RIVER OF LOVE is a supernatural Love story about a fierce Indigenous Mexican American girl growing up in a white Colorado town during a youth-led cultural revolution of the 1970s. It’s a Love letter to the Southern Rocky Mountains, to the Spirits, to a close-knit family, and even to youth itself. The Arkansas River is a vital character, as is the environment, and wisdom of the ancestors. Things that happen when you’re young seem so much more important because they’re happening for the first time. Indigenous Mexican Americans straddle two very different cultures; this story focuses on how we are all connected. Power is lost by moving in a forward direction the whole time looking backward. Mistakes are portals of discovery. Trust The River ~The Flow ~ the Lover, to be in the present, trying not to make things happen, to not push The River. Let things come and go on their own, to flow like a riverbed. The story culminates with the high school friends gathering at a 40th school reunion. Attachments are invisible threads that reach through dimensions of space and time. Infinite Love shapes our lives. Love is what we are made for, and Love is who we are. What if caring for each other is the summit? At all costs stay connected.
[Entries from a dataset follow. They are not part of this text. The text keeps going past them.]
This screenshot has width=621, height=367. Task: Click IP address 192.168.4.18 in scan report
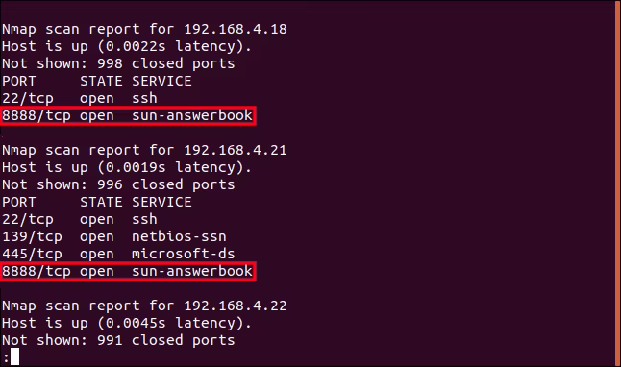pos(236,29)
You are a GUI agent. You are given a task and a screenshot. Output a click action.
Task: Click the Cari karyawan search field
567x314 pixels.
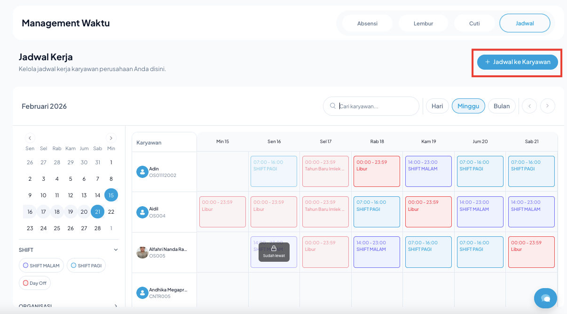pyautogui.click(x=376, y=106)
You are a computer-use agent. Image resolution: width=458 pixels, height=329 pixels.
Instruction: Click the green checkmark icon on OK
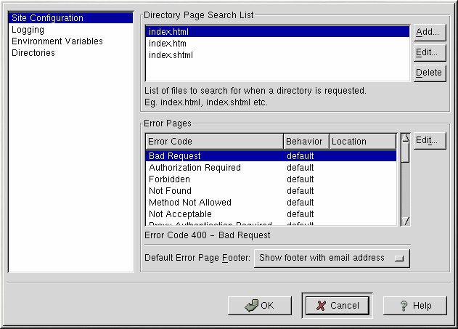click(252, 306)
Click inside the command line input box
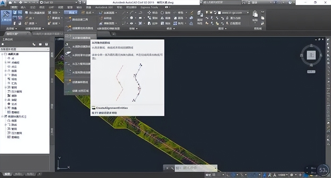The image size is (331, 178). point(196,168)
Aimée Medina Carr is a fifth-generation Indigenous Southern Colorado native, who lives in northern California in the foothills of the Sierra Nevada mountains with her husband, two grown sons, two cats, and a Labradoodle.
She worked for ten years in film and television production. Her debut novel River of Love received Honorable Mention for the Landmark Prize for Fiction Award given by Homebound Publications in 2017. Through her writing, she works to move the boulder of good forward fostering inclusion and equality.